[START OF Input for this task]

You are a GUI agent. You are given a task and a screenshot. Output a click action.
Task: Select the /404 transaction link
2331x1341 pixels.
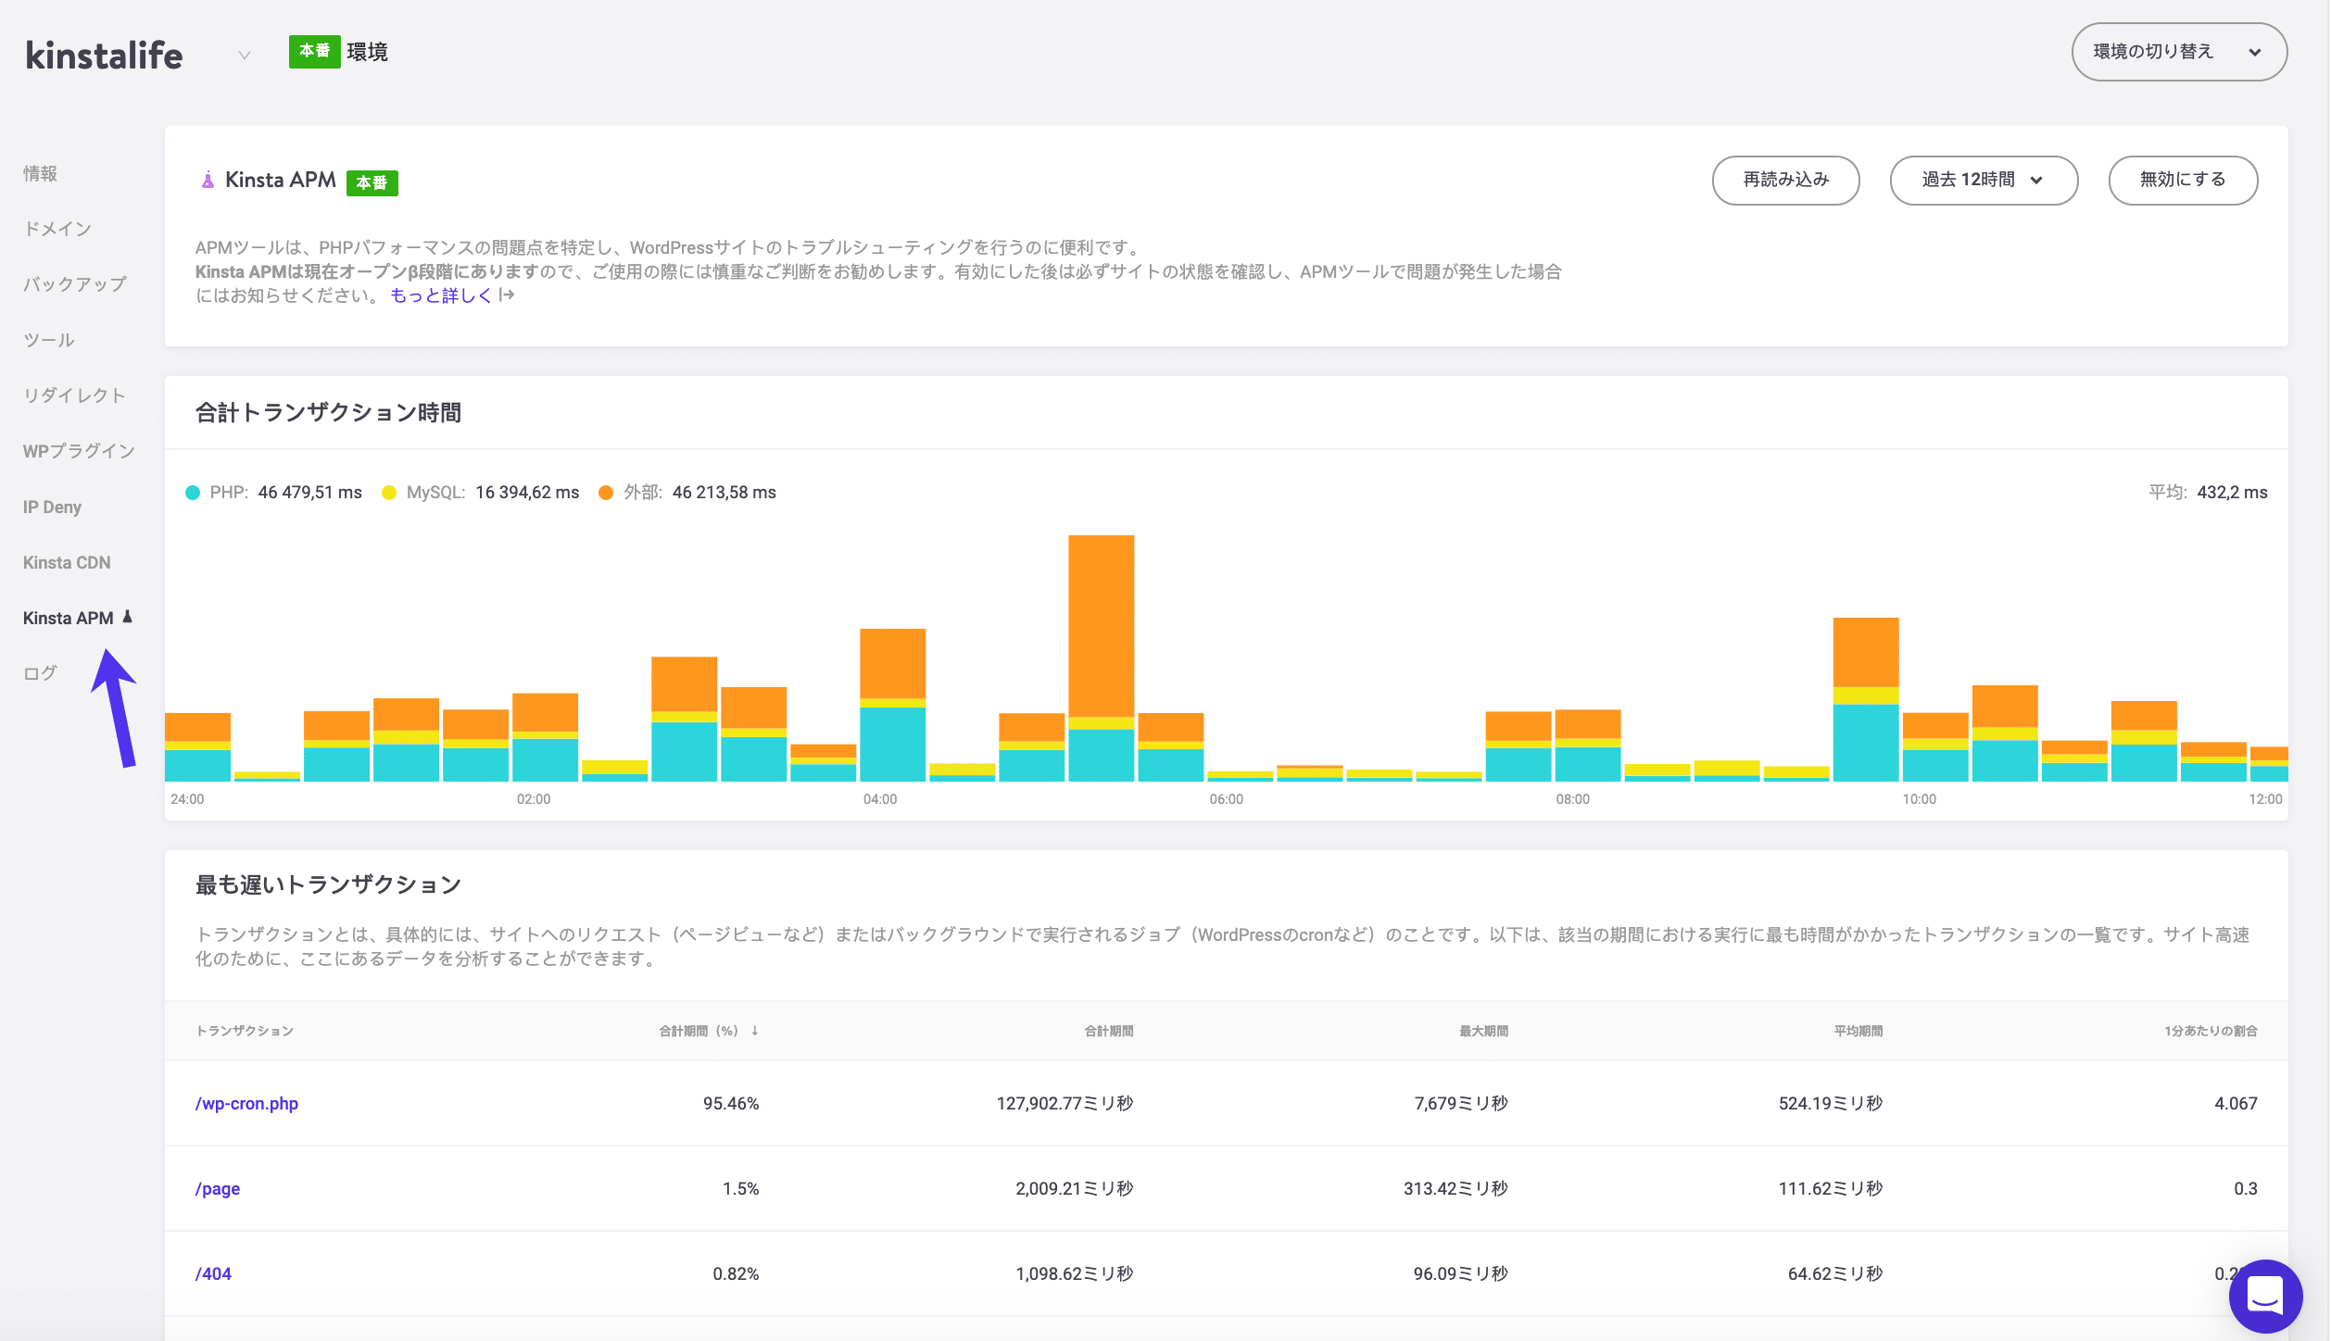pyautogui.click(x=214, y=1273)
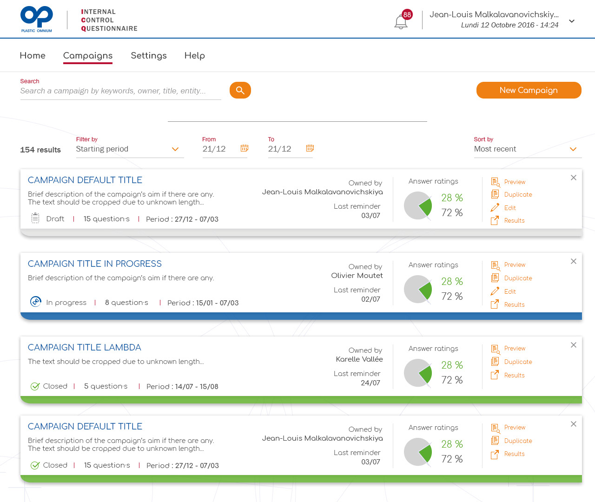Image resolution: width=595 pixels, height=502 pixels.
Task: Click the Preview icon on the first campaign
Action: (x=496, y=182)
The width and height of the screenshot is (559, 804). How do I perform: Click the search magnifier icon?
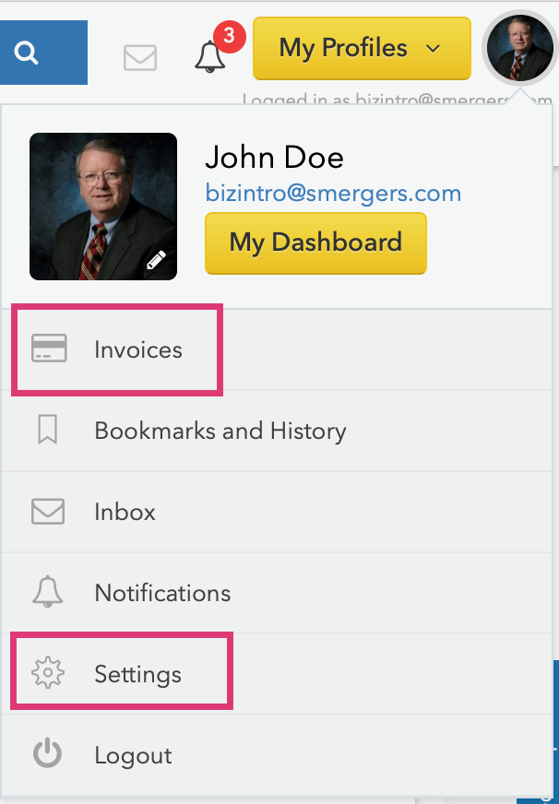pyautogui.click(x=28, y=53)
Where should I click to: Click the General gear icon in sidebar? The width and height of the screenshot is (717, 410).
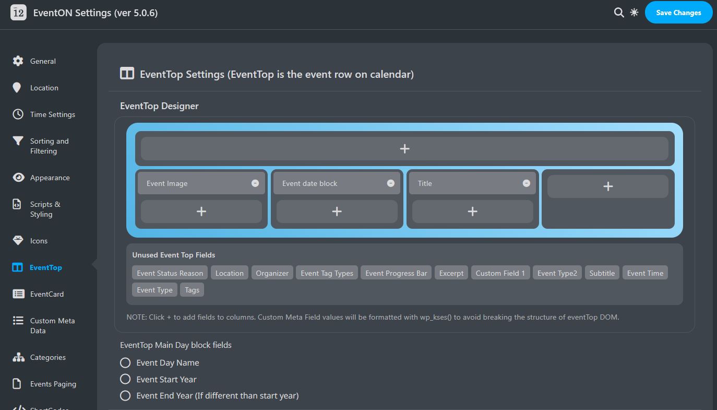point(18,61)
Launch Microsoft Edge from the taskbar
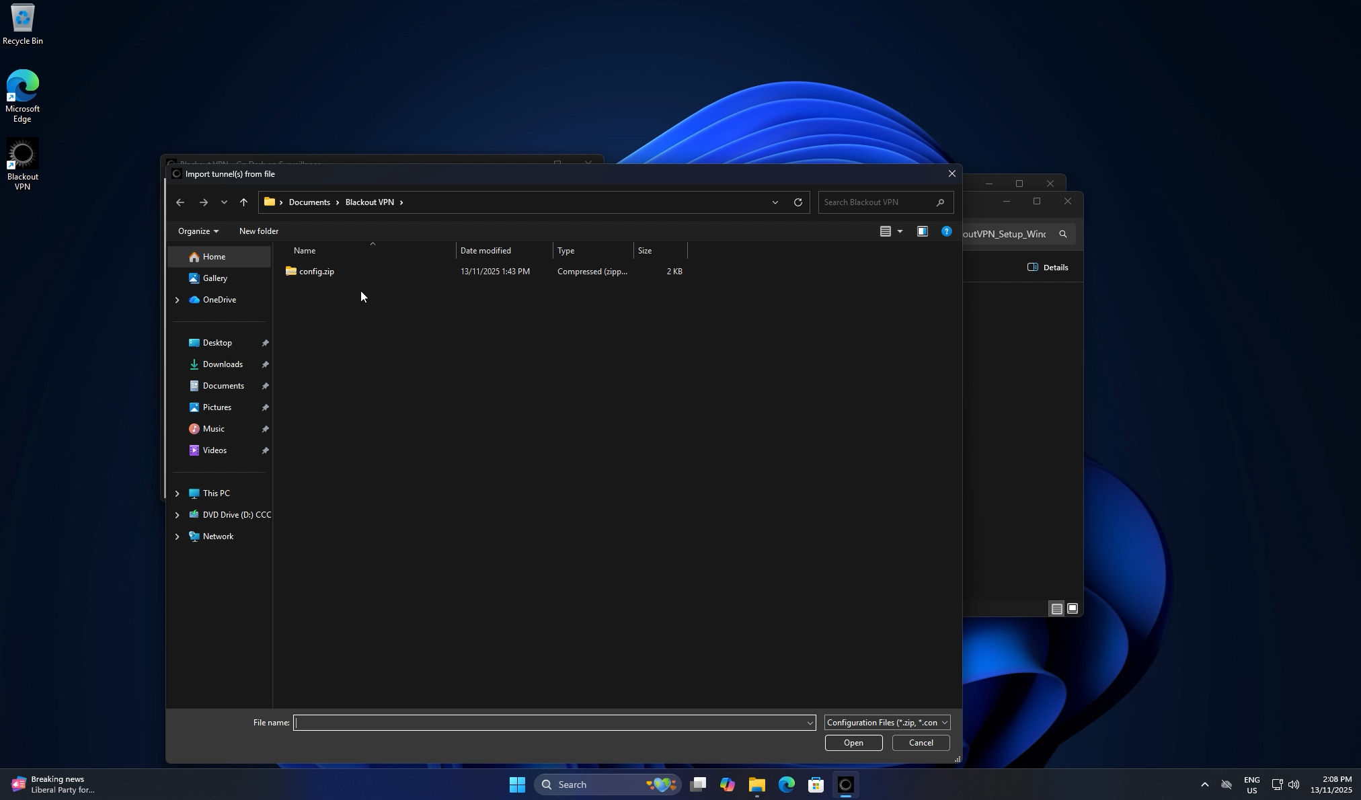This screenshot has width=1361, height=800. point(785,784)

[END OF Input for this task]

▸ Brief
Rewrite the lines above as a numbered list, skipping blank lines and leaving out the pictures.

▸ Response below
1. You are a GUI agent. You are given a task and a screenshot. Output a click action.
2. Task: Select the /404 transaction link
3. 2331x1341 pixels.
4. pyautogui.click(x=214, y=1273)
5. Image resolution: width=595 pixels, height=502 pixels.
6. Task: Click the Preview icon on the first campaign
7. Action: (x=496, y=182)
8. The width and height of the screenshot is (559, 804). How do I perform: Click the search magnifier icon?
9. pyautogui.click(x=28, y=53)
10. Where should I click to: Click the General gear icon in sidebar? The width and height of the screenshot is (717, 410).
11. point(18,61)
12. Launch Microsoft Edge from the taskbar
13. This screenshot has width=1361, height=800. point(785,784)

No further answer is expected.